_Exercise directions_
Rewrite the night-out story starting with "Just as quick" and going on through "replies are terse.", putting "mobile" everywhere "phone" appears.

_Document excerpt_
-*-*-

Around midnight after another epic Friday happy hour, I was shuffled into the parking lot and ordered in someone's car. I fell down in the grass only to stand up giggling and fall down again. It had been one of those nights.
The girl driving the car I met through dodgeball. I don't know her very well—it turned out I had been pronouncing her name wrong all evening—but I buckled my seat belt. Vince climbed in the hatchback of her Beetle and laid down, mumbling that he was being kidnapped. Only we kind of were. The plan was to go to Harvey's house, but the girl driving wanted to go to another bar.
We ended up at our dodgeball league bar. I stumbled into the small room that makes up the bar. I tugged at her shirt, "It's midnight and it's not a game night; we aren't going to know anybody. Heeeey!"
As soon as I said that, we ran into a guy on another team, one that I've befriended over the past season. He was standing with two other guys that I didn't recognize.
"Are your friends single?" I blatantly asked.
"Yes."
"For real?"
"Yes."
"Then come back to Harvey's. We'll play beer pong."
"But we only know flip cup!" he protested.
"It'll be fun!" I promised.
And just like that the boys left and picked up a case of beer and met us at Harvey's. I was surprised at the ease the situation transpired. I asked if they were single and they said yes. I asked them to leave a bar and go to someone's house that they didn't know and they said yes. The entire conversation took less than five minutes.
Harvey's husband set up the beer pong table and I played the two single guys with the girl who drove me around town. I won.
Just as quick as the boys decided to come to Harvey's, they decided to leave. The guy I did know thanked me over and over and said he had my number and he'd be in touch. Sucks for me that he was the married one. After they left, I received more texts about what a good time they had.
My phone rang. I didn't recognize the number, but I picked up the call, hoping it was one of the single guys I just met.
"Heeeeeeeey."
It took me a beat to place the voice. It was Christopher.
"Oh. hey."
He tries to casually start a conversation. My replies are terse.
"What's that noise I hear in the background?" he probes.
"I'm at a party."
"No, you're not. Where are you?"
"I told you. I. am. at. a. party."
Harvey hears my lowered and curt tone and turns around. Who is it? she mouths, silently.
Christopher, I mouth back.
"Hand me the phone," she says with her arm extended towards me, palm up.
I place the phone in her hand. She hangs up on him. Immediately the phone begins ringing again.

-*-*-

_Provided data_

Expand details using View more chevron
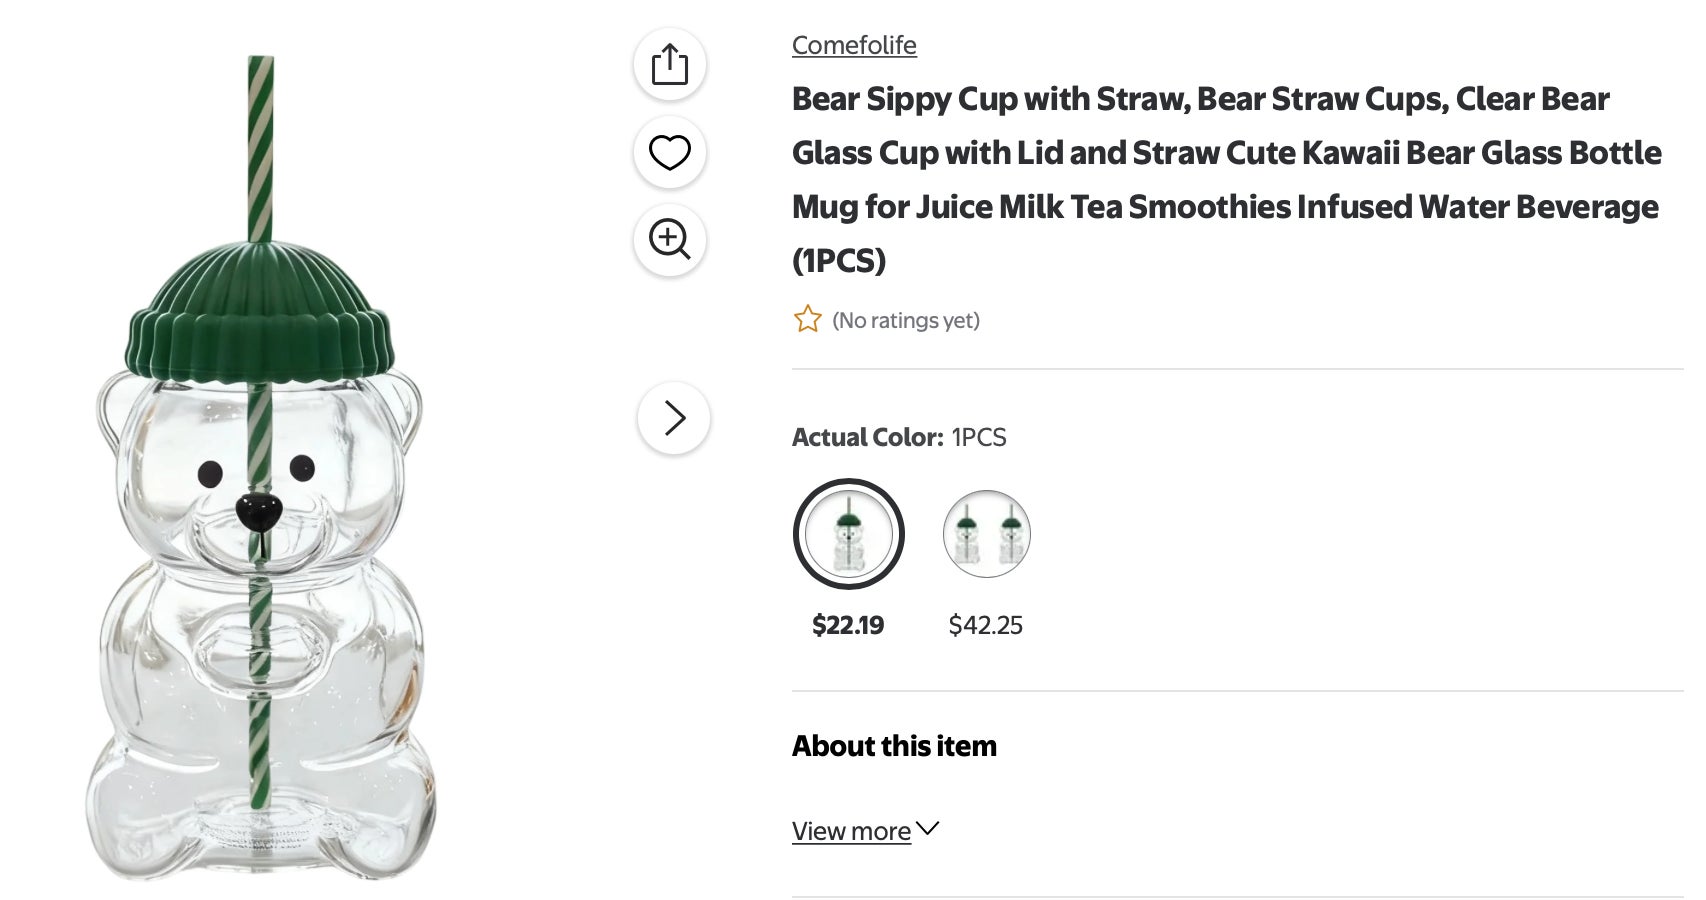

-*-*-

_Exercise output_
Just as quick as the boys decided to come to Harvey's, they decided to leave. The guy I did know thanked me over and over and said he had my number and he'd be in touch. Sucks for me that he was the married one. After they left, I received more texts about what a good time they had.
My mobile rang. I didn't recognize the number, but I picked up the call, hoping it was one of the single guys I just met.
"Heeeeeeeey."
It took me a beat to place the voice. It was Christopher.
"Oh. hey."
He tries to casually start a conversation. My replies are terse.